RTX 3090 and Local LLMs: What Fits in 24GB VRAM, from Model Size to Context Limits
For the technically savvy enthusiast building systems for local LLM inference on a budget, the NVIDIA GeForce RTX 3090 presents a compelling value proposition, particularly on the second-hand market. Its generous 24GB GDDR6X VRAM buffer is the critical enabler, allowing for increasingly sophisticated models to run entirely within the GPU’s memory, bypassing the performance bottlenecks of system RAM offloading. Compared to newer, pricier options like the RTX 4090 which offers the same VRAM capacity, or anticipating the costs of upcoming generations, the RTX 3090 delivers substantial memory capacity and bandwidth (936 GB/s) at a price point that aligns well with the performance-per-dollar focus of experienced builders comfortable with system tuning and hardware management.

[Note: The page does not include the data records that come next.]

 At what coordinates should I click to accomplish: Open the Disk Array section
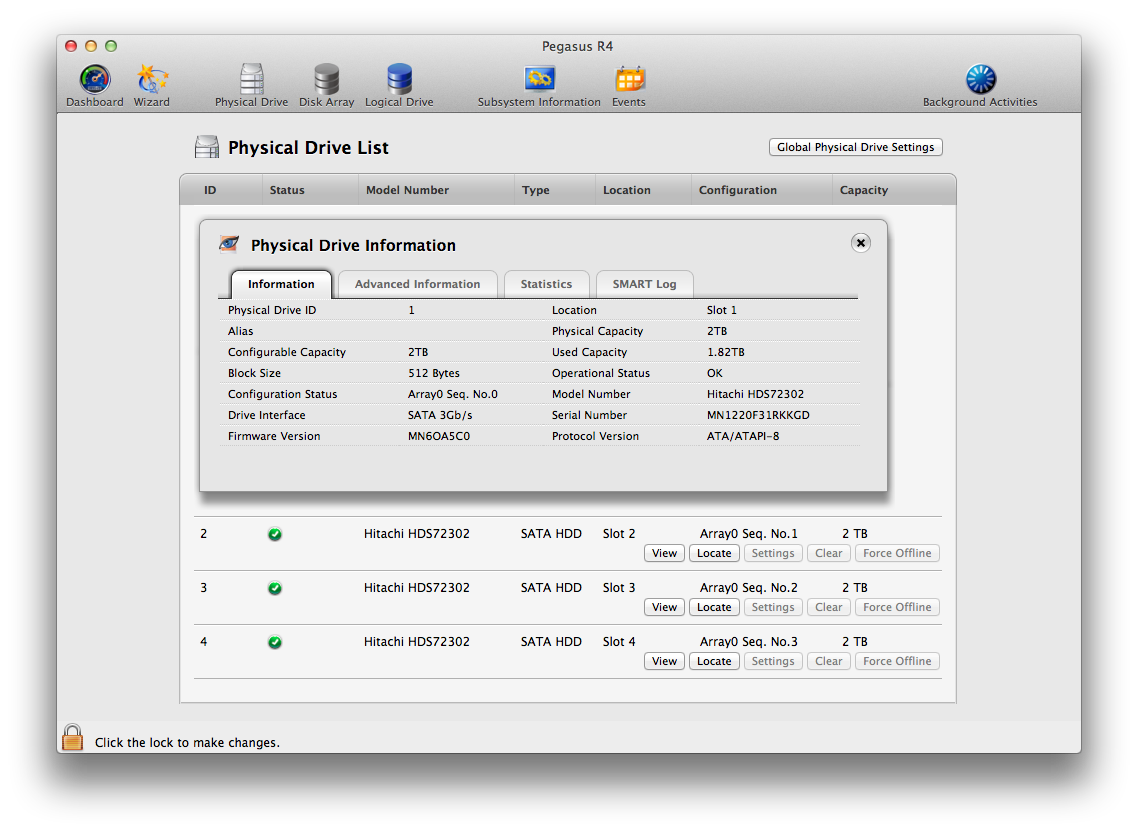[326, 84]
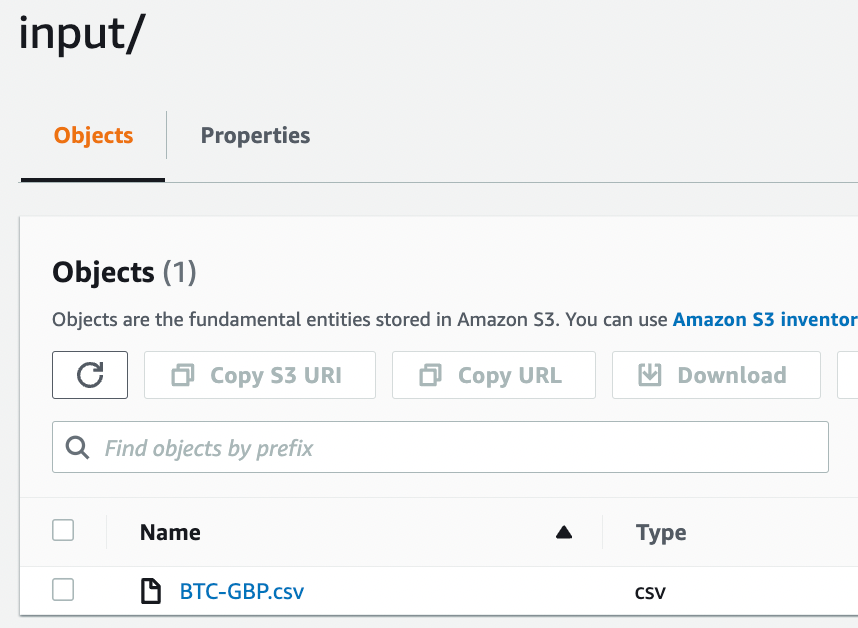Open the Amazon S3 inventory link

coord(765,319)
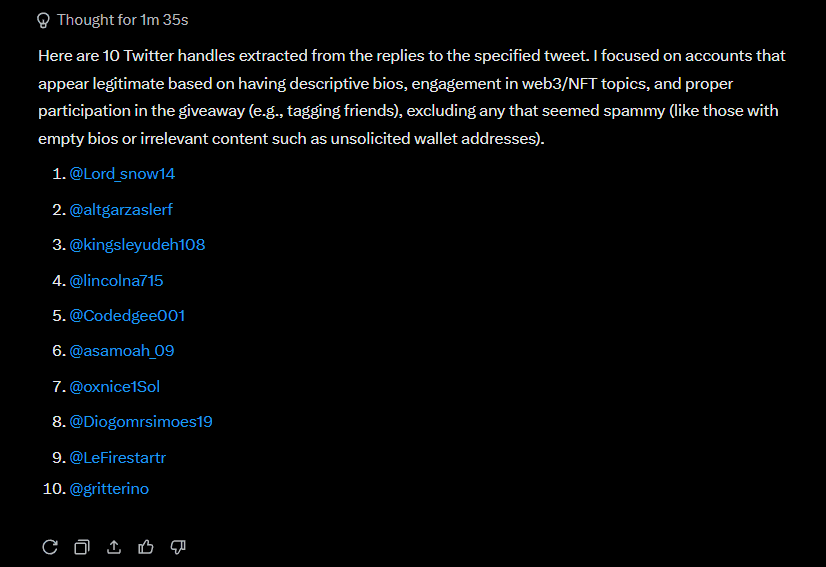Open the @Codedgee001 profile link
This screenshot has height=567, width=826.
[127, 316]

Successfully leveraging this 24GB capacity requires a firm grasp of the trade-offs between LLM parameter count, quantization levels, and context length. Quantization, especially to 4-bit formats, is essential for fitting larger models (up to ~32B parameters) by drastically reducing their VRAM footprint. However, the desired context length also significantly consumes VRAM via the KV cache. Therefore, running models effectively on the RTX 3090 involves a careful balancing act: selecting the appropriate quantization to fit the base model, and then adjusting the context length to stay within the 24GB limit, understanding that higher fidelity (less quantization) or longer context windows necessitate compromises, particularly with larger models near the card’s VRAM ceiling.
What You Can Run on an RTX 3090 (24GB VRAM, No Offloading)

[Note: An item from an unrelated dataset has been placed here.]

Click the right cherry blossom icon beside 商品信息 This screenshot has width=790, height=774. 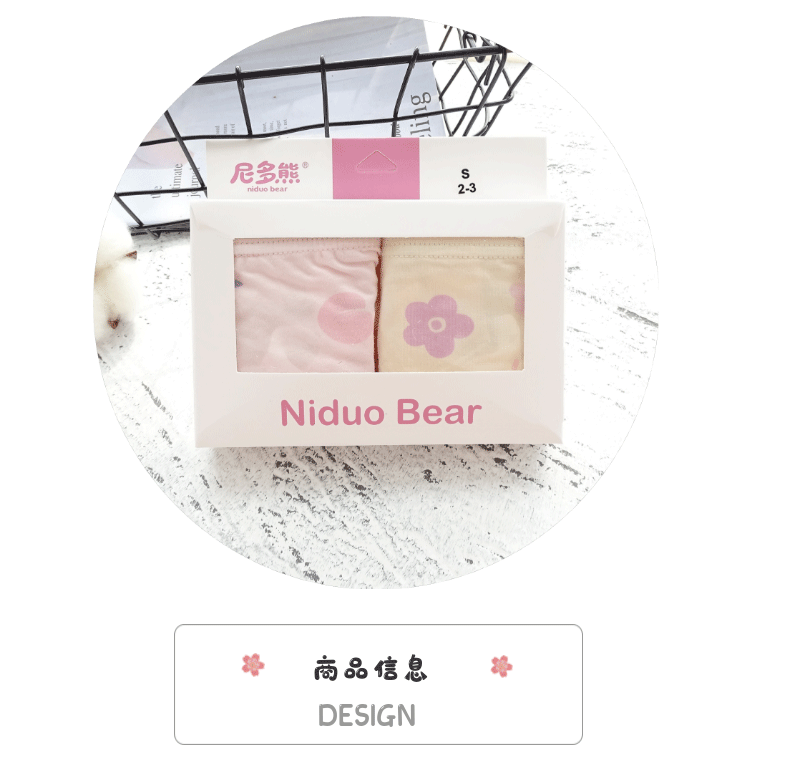(501, 666)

Before diving into specific model sizes, it’s crucial to understand that the following VRAM usage figures are estimates. Actual memory consumption can vary slightly based on the specific model architecture (number of layers, hidden dimensions, attention heads), the inference software being used (like llama.cpp, LM Studio), and driver overhead.
Furthermore, the context length calculations presented here assume an unquantized KV cache. Advanced users can often enable KV cache quantization (to 8-bit or even 4-bit), which can reduce the VRAM impact of long contexts, allowing for even larger context windows than estimated below within the same 24GB budget. Our figures provide a solid baseline assuming standard KV cache handling.

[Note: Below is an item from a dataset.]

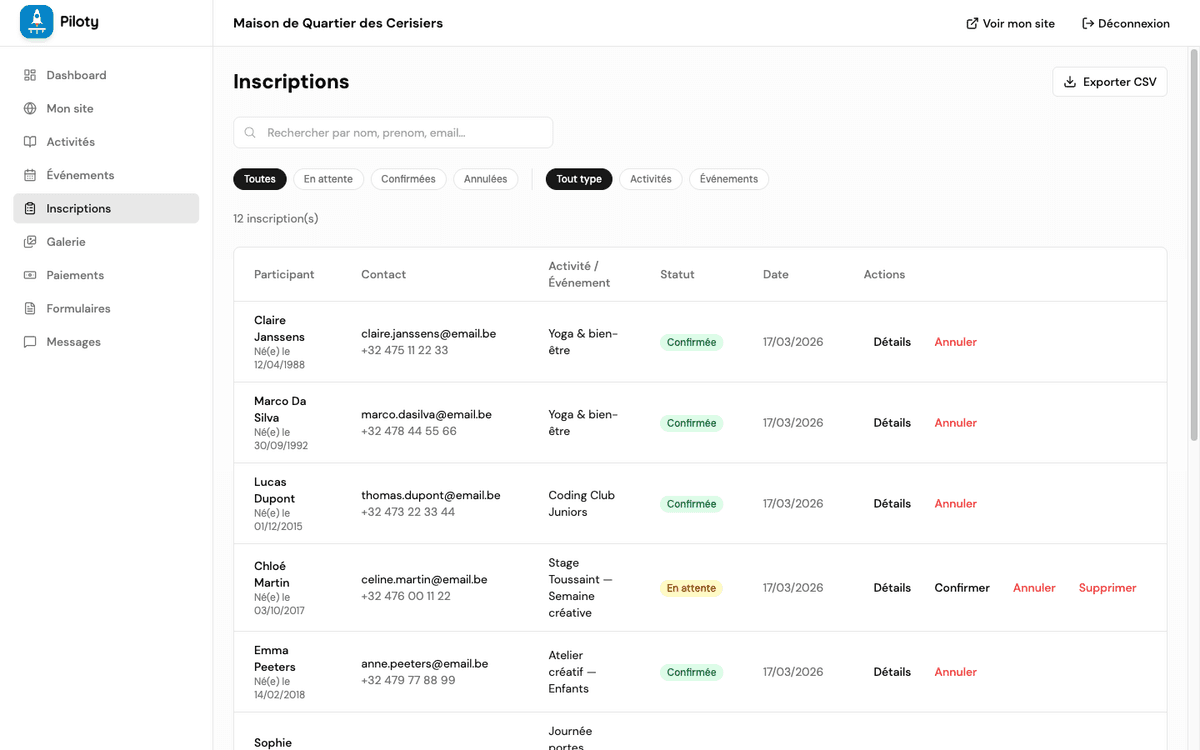Confirm Chloé Martin's pending registration
This screenshot has width=1200, height=750.
point(962,588)
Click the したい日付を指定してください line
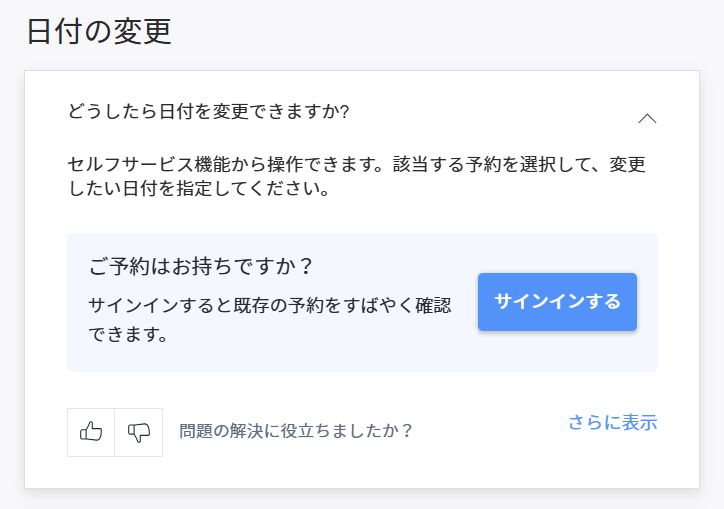Screen dimensions: 724x509 198,188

Note that the listed VRAM requirements reflect only the LLM and its context cache, excluding operating system overhead; achieving these maximums often requires dedicating the RTX 3090 solely to compute by using an integrated GPU for display output or operating the system headlessly via a text terminal.
The following test are done on headless Ubuntu 20.04 LTS server using llama.cpp build 5258 and Open WebUI as frontend.
The following tests were conducted on a headless Ubuntu 22.04.5 LTS server using llama.cpp build 5258 with Open WebUI as the frontend.
30-32 Billion Parameter Models
Models in the 30-32 billion parameter range represent the upper limit of what can comfortably fit entirely within an RTX 3090’s 24GB VRAM using common quantization levels like 4-bit or 5-bit. This class includes capable models such as various Qwen variants like Qwen_Qwen3-32B, Qwen_QwQ-32B, the coding-focused Qwen2.5-Coder-32B-Instruct, and the compact Qwen_Qwen3-30B-A3B. Fitting these models requires careful consideration of quantization and context length.
Model Tested | Quantization | Context | TG* | PP* | VRAM (GB) |
---|---|---|---|---|---|
Qwen3 32B | Q4_K_M | 12K | 22 t/s | 590 t/s | 23.40 |
Qwen3 32B | Q5_K_M | 4K | 25 t/s | 770 t/s | 23.86 |
Qwen3 30B A3B | Q4_K_M | 32K | 35 t/s | 750 t/s | 23.91 |
Qwen3 30B A3B | Q5_K_M | 16K | 54 t/s | 1035 t/s | 23.93 |
*TG – Token Generation | PP* – Prompt Processing
These results show that 30-32B models are viable on a 24GB card, but compromises are necessary. Using 4-bit quantization (Q4_K_M) offers more headroom for context, allowing up to 16k or even 32k depending on the specific model variant, while staying under the 24GB limit. Stepping up to 5-bit quantization (Q5_K_M) for potentially better quality significantly restricts the usable context length, often limiting it to around 8k-16k tokens. It’s worth noting that for complex reasoning tasks, models like Qwen_Qwen3-30B-A3B or Qwen_QwQ-32B often benefit significantly from larger context windows; users should be aware that achieving a practical context size like 16k might necessitate using 4-bit quantization.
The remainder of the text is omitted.